====== Document passage ======
Thursday, April 2, 2015

Housing In Recovery-Pending Home Sales Soar

The Mortgage Corner

February Pending Home Sales Index, a forward-looking indicator based on contract signings, rose 3.1 percent to 106.9 in February from a slight downward revision of 103.7 in January and is now 12.0 percent above February 2014 (95.4). The index is at its highest level since June 2013 (109.4), has increased year-over-year for six consecutive months and is above 100 – considered an average level of activity – for the 10th consecutive month.

This is while new U.S. homes sold at an annual rate of 539,000 in February to mark the best month of sales in seven years, the government reported Tuesday. The pace of sales for January was also revised up sharply to 500,000. It's the first time annualized sales have hit 500,000 or more for two straight months since early 2008, as we said last week.
====== Data segment ======
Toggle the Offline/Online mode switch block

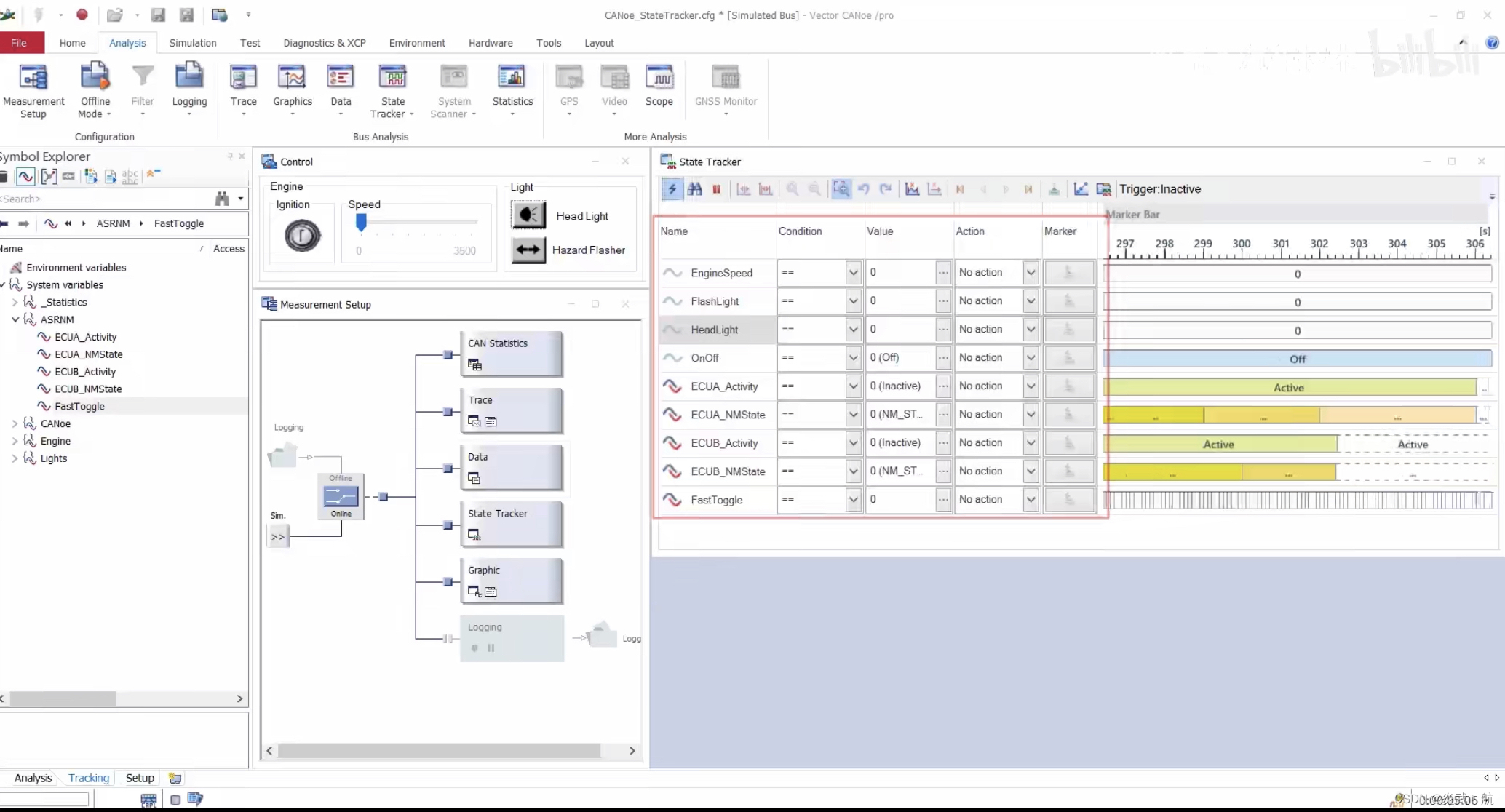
======
**Short exercise 1**
Answer these questions from the pending home sales post:
(a) By what percent did the Pending Home Sales Index rise in February?
(b) At what annual rate did new U.S. homes sell in February?
(c) To what figure was the January pace of new home sales revised?
**Short exercise 2**
Return the part of the pending home sales post between "The Mortgage Corner" and "10th consecutive month.", inclusive.
**Short exercise 3**
Extend the pending home sales post by writing what comes next, picking up after its final sentence.

**Task answer 1**
(a) 3.1 percent
(b) 539,000
(c) 500,000

**Task answer 2**
The Mortgage Corner

February Pending Home Sales Index, a forward-looking indicator based on contract signings, rose 3.1 percent to 106.9 in February from a slight downward revision of 103.7 in January and is now 12.0 percent above February 2014 (95.4). The index is at its highest level since June 2013 (109.4), has increased year-over-year for six consecutive months and is above 100 – considered an average level of activity – for the 10th consecutive month.

**Task answer 3**
NAR chief economist Lawrence Yun, says demand appears to be strengthening as we head into the spring buying season. “Pending sales showed solid gains last month, driven by a steadily-improving labor market, mortgage rates hovering around 4 percent and the likelihood of more renters looking to hedge against increasing rents,” he said. “These factors bode well for the prospect of an uptick in sales in coming months. However, the underlying obstacle – especially for first-time buyers – continues to be the depressed level of homes available for sale.”

In fact, the 30-year conforming fixed rate is in the mid-3 percent range today in California, and hovering near its all-time low.  Even better news is, according to NAR’s monthly Realtors® Confidence Index, the percent share of first-time buyers increased slightly for the first time in February since November 2014, up to 29 percent from 28 percent in January. But such good news may not last, as the depressed level of inventories is continuing to boost home prices, making homes less affordable for those first-timers.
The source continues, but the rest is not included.